People who are exposed to the second-hand smoke from others' cigarettes are at increased risk of hearing loss, experts believe.
Doctors already know that people who smoke can damage their hearing.
The latest study in the journal Tobacco Control, involving more than 3,000 US adults, suggests the same is true of passive smoking.
Experts believe tobacco smoke may disrupt blood flow in the small vessels of the ear.
This could starve the organ of oxygen and lead to a build up of toxic waste, causing damage.
The harm is different to that caused by noise exposure or simple ageing.
In the study, the researchers from the University of Miami and Florida International University looked at the hearing test results of 3,307 non-smoking volunteers - some who were ex-smokers and some who had never smoked in their lifetime.
The tests measured range of hearing over low, mid and high noise frequencies.
To assess passive smoke exposure, the volunteers had their blood checked for a byproduct of nicotine, called cotinine, which is made when the body comes into contact with tobacco smoke.

STUDY MATERIAL:
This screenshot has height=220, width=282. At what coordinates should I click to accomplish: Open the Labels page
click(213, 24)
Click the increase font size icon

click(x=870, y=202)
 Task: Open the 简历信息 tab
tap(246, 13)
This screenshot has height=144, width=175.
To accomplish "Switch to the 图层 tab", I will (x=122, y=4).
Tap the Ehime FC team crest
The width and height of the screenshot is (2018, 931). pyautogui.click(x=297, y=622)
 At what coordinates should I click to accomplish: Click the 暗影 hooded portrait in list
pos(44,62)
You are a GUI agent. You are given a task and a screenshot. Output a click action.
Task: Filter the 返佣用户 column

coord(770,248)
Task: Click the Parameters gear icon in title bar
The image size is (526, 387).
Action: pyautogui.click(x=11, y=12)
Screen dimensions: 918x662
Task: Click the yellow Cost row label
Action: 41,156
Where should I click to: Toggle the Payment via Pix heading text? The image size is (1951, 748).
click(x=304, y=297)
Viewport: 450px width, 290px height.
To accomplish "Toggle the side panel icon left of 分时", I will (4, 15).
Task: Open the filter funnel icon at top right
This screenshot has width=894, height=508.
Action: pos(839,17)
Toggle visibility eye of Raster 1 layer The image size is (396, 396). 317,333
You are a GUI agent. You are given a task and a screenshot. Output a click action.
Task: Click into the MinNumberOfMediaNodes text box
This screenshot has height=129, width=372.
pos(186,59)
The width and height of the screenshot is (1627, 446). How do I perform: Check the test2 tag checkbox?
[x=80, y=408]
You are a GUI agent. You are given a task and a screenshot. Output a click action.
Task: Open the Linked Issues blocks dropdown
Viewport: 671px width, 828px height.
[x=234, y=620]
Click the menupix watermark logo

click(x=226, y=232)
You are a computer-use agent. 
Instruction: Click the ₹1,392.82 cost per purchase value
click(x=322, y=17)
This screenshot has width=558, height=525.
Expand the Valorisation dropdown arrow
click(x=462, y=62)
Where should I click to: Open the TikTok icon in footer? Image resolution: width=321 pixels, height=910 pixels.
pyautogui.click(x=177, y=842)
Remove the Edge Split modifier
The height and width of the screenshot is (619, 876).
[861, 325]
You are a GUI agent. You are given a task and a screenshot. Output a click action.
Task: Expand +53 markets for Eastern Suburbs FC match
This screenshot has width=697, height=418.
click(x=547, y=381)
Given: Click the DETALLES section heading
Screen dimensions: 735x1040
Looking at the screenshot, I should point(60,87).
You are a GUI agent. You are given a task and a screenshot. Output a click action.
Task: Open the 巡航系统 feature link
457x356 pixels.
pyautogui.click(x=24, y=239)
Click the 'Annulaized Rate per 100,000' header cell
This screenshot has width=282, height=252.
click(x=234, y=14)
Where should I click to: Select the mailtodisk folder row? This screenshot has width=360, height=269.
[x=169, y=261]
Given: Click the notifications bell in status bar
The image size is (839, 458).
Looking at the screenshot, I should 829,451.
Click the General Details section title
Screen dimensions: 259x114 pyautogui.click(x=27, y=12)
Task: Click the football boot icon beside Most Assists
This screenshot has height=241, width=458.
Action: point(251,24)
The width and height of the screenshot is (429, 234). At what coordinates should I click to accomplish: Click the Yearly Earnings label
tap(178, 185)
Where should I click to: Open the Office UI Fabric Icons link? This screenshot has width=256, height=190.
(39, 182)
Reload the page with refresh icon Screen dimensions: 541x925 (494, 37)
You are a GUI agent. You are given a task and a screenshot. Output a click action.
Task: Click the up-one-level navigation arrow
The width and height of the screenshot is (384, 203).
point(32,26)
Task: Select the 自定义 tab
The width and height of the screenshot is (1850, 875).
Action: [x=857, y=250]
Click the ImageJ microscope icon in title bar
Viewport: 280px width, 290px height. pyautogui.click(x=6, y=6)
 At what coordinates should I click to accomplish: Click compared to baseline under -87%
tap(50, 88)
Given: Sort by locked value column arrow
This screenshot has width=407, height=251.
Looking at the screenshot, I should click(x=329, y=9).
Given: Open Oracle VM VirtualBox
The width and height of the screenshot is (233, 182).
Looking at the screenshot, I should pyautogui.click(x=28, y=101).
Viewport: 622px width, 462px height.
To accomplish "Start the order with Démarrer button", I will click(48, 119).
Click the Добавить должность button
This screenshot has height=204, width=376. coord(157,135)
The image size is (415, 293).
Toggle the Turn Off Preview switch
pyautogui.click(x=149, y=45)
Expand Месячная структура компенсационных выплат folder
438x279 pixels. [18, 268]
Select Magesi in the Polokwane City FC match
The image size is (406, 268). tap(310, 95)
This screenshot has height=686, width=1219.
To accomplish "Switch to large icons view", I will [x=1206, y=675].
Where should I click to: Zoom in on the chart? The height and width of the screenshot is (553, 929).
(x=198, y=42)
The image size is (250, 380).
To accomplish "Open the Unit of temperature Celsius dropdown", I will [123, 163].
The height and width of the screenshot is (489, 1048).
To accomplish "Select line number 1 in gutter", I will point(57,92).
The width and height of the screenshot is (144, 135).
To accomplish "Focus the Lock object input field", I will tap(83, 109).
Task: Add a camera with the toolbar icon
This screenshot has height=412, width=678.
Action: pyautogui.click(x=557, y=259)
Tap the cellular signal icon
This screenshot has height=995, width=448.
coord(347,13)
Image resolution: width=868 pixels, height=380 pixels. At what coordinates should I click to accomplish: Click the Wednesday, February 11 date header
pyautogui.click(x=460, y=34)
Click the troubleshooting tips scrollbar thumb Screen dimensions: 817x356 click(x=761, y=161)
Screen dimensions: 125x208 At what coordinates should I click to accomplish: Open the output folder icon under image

REQUIRED TASKS:
1. Answer these from the article on second-hand smoke and hearing:
(a) In which journal did the latest study appear?
(b) How many non-smoking volunteers had their hearing test results looked at?
(c) What byproduct of nicotine was checked for in the volunteers' blood?
2. Output the article on second-hand smoke and hearing between "This could starve" and "or simple ageing.", inclusive.
The listing has no connection to the article on second-hand smoke and hearing.

RESULTS OF THE EXERCISE:
1.
(a) Tobacco Control
(b) 3,307
(c) Cotinine

2.
This could starve the organ of oxygen and lead to a build up of toxic waste, causing damage.
The harm is different to that caused by noise exposure or simple ageing.